Спустя два дня в Красное сельцо прикатили Вассиан и Марфа. Ивана нашли на площади села — он закладывал с мужиками но-
вую церковь и как раз обтесывал брус. Воткнув топор в бревно, обнял мать, поклонился Вассиану, и невиданное доселе дело: к благословению не подошел.
— Святая церковь в селе есть — зачем еще одну? — спросила Марфа.
— В честь ослобонения Руси от неверных думаю храм Пречистой деве поставить.
— Не рано ли? Орда еще жива, отлежится, раны залижет...
— Не залижет. Все мною сделано, чтобы не поднялась боле. Скоро о гибели хана Ахмата услышите...
— В Москву пошто не идешь? Меня вот, святого старца, обидел. Ты же знал, что мы оба этого лыкового князя ненавидим.
Князь ничего не ответил, накинул на плечи шубу, повел гостей в хоромы. Когда разделись, Марфа строго сказала:
— Ну, хоть теперь благословения попроси, нехристь.

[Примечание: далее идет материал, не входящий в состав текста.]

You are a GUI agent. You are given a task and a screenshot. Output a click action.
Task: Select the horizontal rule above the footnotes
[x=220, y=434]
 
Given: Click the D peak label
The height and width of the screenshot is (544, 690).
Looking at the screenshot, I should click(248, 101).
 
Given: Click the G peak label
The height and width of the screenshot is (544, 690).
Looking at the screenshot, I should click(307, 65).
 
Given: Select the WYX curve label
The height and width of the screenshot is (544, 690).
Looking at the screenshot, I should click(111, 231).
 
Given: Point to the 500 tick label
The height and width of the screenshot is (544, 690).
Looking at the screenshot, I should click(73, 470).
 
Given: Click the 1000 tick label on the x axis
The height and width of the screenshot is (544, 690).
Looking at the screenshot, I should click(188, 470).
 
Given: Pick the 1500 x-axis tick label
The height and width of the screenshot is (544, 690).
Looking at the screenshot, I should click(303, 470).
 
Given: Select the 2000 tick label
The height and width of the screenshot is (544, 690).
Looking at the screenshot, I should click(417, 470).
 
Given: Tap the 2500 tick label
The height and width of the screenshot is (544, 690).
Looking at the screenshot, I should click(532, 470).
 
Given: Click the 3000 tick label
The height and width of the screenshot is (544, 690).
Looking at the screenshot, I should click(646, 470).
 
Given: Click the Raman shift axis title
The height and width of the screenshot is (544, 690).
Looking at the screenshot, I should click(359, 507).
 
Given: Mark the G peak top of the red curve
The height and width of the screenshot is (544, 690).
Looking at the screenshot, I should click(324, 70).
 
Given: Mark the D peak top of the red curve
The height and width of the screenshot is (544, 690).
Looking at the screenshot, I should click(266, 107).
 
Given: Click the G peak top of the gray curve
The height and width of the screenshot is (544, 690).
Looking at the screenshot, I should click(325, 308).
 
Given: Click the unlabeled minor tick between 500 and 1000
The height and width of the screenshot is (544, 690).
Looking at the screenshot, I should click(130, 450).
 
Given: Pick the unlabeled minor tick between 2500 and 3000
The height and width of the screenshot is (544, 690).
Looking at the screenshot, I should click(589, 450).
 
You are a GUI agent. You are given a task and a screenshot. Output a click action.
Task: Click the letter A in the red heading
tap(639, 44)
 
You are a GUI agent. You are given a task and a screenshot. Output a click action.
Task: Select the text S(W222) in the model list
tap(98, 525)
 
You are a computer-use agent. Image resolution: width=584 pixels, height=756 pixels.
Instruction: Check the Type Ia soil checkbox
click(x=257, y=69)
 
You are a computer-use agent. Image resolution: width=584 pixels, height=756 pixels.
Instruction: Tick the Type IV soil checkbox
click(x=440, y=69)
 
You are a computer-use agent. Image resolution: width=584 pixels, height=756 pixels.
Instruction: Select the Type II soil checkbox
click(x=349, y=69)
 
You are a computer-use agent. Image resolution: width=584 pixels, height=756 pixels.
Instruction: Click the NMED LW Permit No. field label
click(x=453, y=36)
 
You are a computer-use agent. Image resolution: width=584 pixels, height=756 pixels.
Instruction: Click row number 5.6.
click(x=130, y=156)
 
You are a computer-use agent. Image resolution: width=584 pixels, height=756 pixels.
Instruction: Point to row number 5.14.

— У кого мне благих слов просить? У кого? — Князь сверкнул глазами в сторону Вассиана.— У этого выжившего из ума старца, который оскорблял меня весь минулый год устно и письменно? Ты нехристью меня назвала, а я трижды боле вас для христианства сделал, ни единой капли крови не пролив. Видит бог, пошли я по вашему совету рать свою в сечу, теперь бы не ордынцы, а мы раны зализывали. И пришлось бы нам рыскать по пределам, последнее от мужика отнимать, чтобы поминки хану Ахмату везти. А неистовый сей старец и ты же с ним служили бы за убиенных христиан панихиды, и все для вас лепно было бы...
— Не смей хулить святого владыку! — крикнула Марфа.
— Ты, матушка, подожди,— Вассиан положил руку на плечо Марфы,— сих речей я ждал и, рассуждая зрело, князя не виню. Но скажи мне, княже, зачем ты в радостный день ликования рать христову обидел, перед ее очи не вышел? Ну мы, ее пастыри, замыслов твоих не поняли, содеянного твоего для одоления сыроядцев не увидели, так ты нас вини! А людьми православными брезгуешь пошто? Гордыней себя тешишь зачем?
— Если пастырь стадо свое с откоса в обрыв гонит, какой он пастырь? Если ты, святой владыка, над душами людскими владеть хочешь, то трижды государственным мужем должон быть. Трижды! И на много лет вперед должон видеть и государю это виденное рассказывать. А коли не можешь, то иди со своей святостью в монастырь. Что касаемо людей наших, православных, то я их не обидел, и они меня поймут. Обида ли то, коль я их пошлю сейчас храмы новые строить, землю свою удобрять, рубежи нашего государства крепить. И простите меня, я к мужикам пойду, у меня брус не обтесан остался. Гостите тут — хозяевами будьте.
И, накинув шубу, вышел.
Шестого января 1481 года ночью в устье Донца появилась неожиданно Шибанская орда. Ничего не подозревавший хан Ахмат спал в своей юрте. Вдруг послышались крики, топот коней, в юрту ворвался Ивак с обнаженной саблей. Ахмат только успел вскочить с лежанки, сверкнула сабля, и голова ордынского хана покатилась по кошме. Ивак схватил ее за чуб и, словно чайник, понес к выходу. На ковры ручьем хлестала темная кровь.
Так погиб Ахмат — последний грозный для Москвы хан Золотой Орды, потомок Чингиз-хана.